しかし、全塗装の場合には費用も時間も掛かる上に、仕上がりが職人のセンスによって大きく左右されます。特に何か絵や模様を描く場合にはその傾向は顕著であり、誰にでも気軽に出来るというものではありません。このため、自動車に複雑な模様や絵を描くというのは、一般的にはハードルの高いものでした。

 

しかしながら、近年はフィルム加工や高品質の大型印刷機の登場によって、塗装ではなく、色や模様が付いたフィルムを車体に直接フルラッピングするという方法が登場しています。

 

◯全塗装のメリット/デメリット

まず、従来型の全塗装のメリットとしては、施工を手順通りに行った場合には耐久性に優れているという点です。また、使用される塗料にも自動車のボディに使われているウレタン樹脂が含まれており、仕上がりも新車と変わらないものになります。

 

ただし、全塗装する際には、事前に車体のすべての表面を綺麗にする必要があり、さらに下地処理を行わなければならないなど手間が非常に掛かるのがデメリットといえます。また、塗装を行う職人の技量が直に仕上がりや耐久性を左右することになり、必ずしも安定した品質で全塗装が行えるわけではないので注意が必要です。

 

一流の職人に依頼した場合には、仕上がりも良く耐久面でも優れるため、長期間にわたって使用したいといった場合には全塗装はスタンダードな方法といえるでしょう。

フルラッピングのメリット/デメリット

一方で、近年、全塗装の代わりとして台頭してきているのが特殊な樹脂フィルムを表面に貼り付けるラッピングです。

 

メリットとしては、樹脂フィルムを車体に貼り付けるだけなので全塗装と比べて下地処理を大幅に軽減することができるという点であり、また、不要になった場合には取り外しも可能といった点があります。さらに塗膜の上にフィルムを貼り付けるため、その塗膜を保護するといったメリットもあります。

 

フルカラー印刷で樹脂に模様を描くこともできるので、手作業で行う塗装とはことなり、しっかりとした絵図を描くこともできます。このため、バスや電車などでも宣伝広告のためのフルラッピングを行うことが増えてきていますし、個人でも行う人もいます。

 

しかし、フルラッピングのデメリットとしては耐久性が劣るという点で、特に印刷したものはその傾向が顕著です。これはフルラッピングに限らず看板などでも色が褪せるのと一緒で、紫外線などによって色素が抜けてしまうためです。

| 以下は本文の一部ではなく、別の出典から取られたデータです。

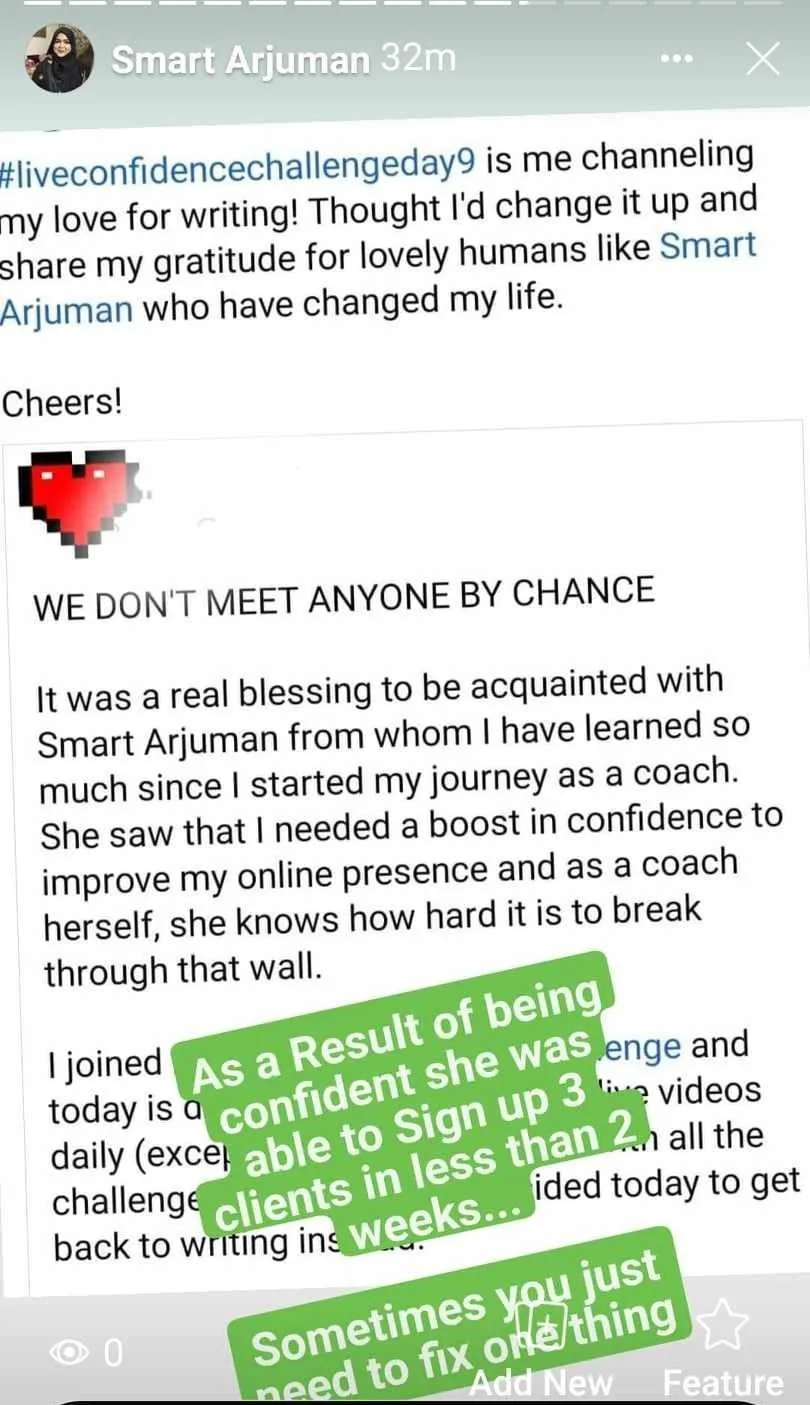Tap the Add New label

[x=540, y=1382]
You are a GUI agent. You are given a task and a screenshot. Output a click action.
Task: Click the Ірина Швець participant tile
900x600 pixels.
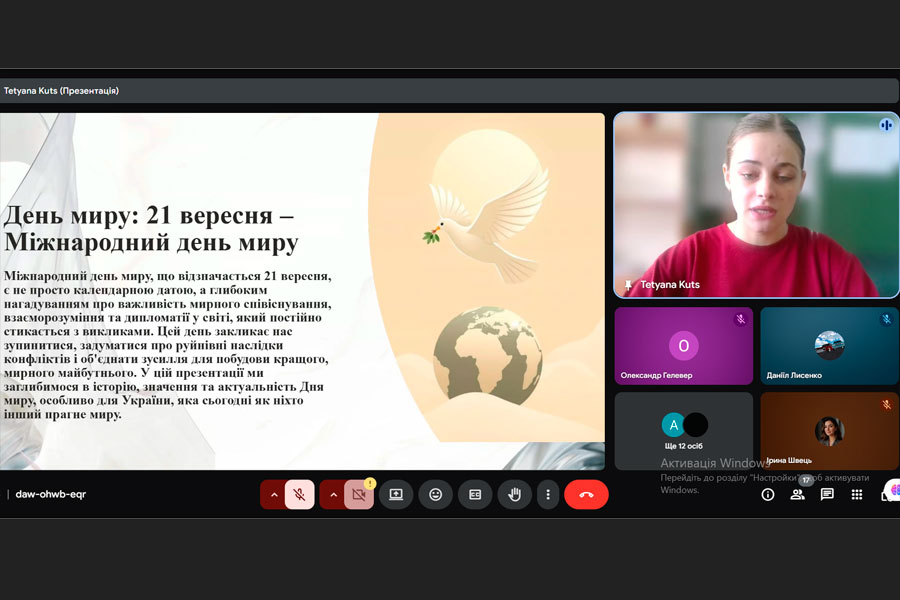point(829,430)
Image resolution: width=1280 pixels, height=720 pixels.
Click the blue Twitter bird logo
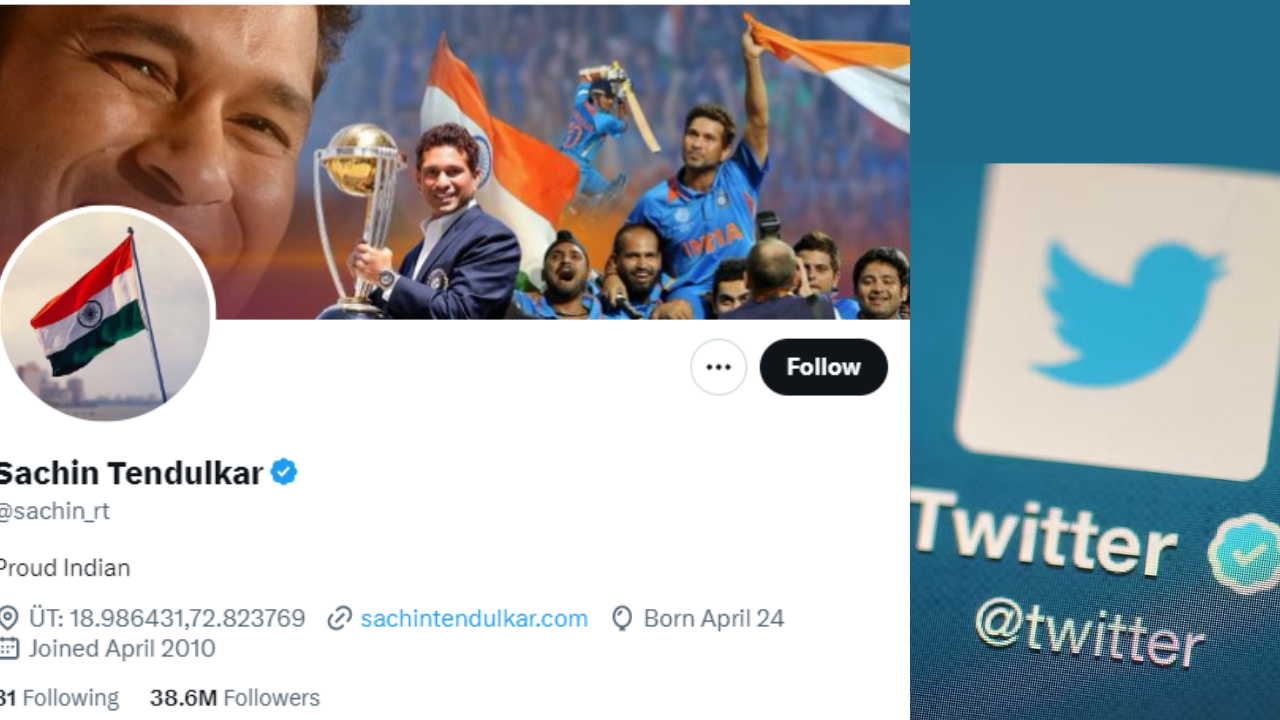1125,310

このため、フルラッピングでは2年程度、長くても5年程度で交換するのがベストな使用方法といえます。

 

◯まとめ

この様に自動車の車体の色を変えたり、模様を描く際には従来型の全塗装と近年台頭してきたフルラッピングといった手法があります。それぞれの方法で前述したようにメリットとデメリットがありますので、手間とコストがかかる半面その分耐久性が優れている点を重視するか、耐久性が劣るが手間とコストが手頃な点を重視するかで選ぶのが良いでしょう。

 

耐久性が劣るといっても交換の周期は2年から5年もあり、その間は全塗装と比較し、樹脂ファイルを車体に張り付けるだけのフルラッピングの方が多彩な絵図をボディに表現することが可能なので、自分のこだわりのオリジナルの模様などを描きたい時はフルラッピングの方がおすすめです。

 

また、車体にラッピングされている広告でもフルラッピングの手法が採用されていることが増えており、その仕上がり自体を目にしてもらえれば、クオリティにも満足して頂けるでしょう。

 

いずれにせよ、仕事かプライベートかなど状況により、自分にあった手法を選ぶことが肝心です。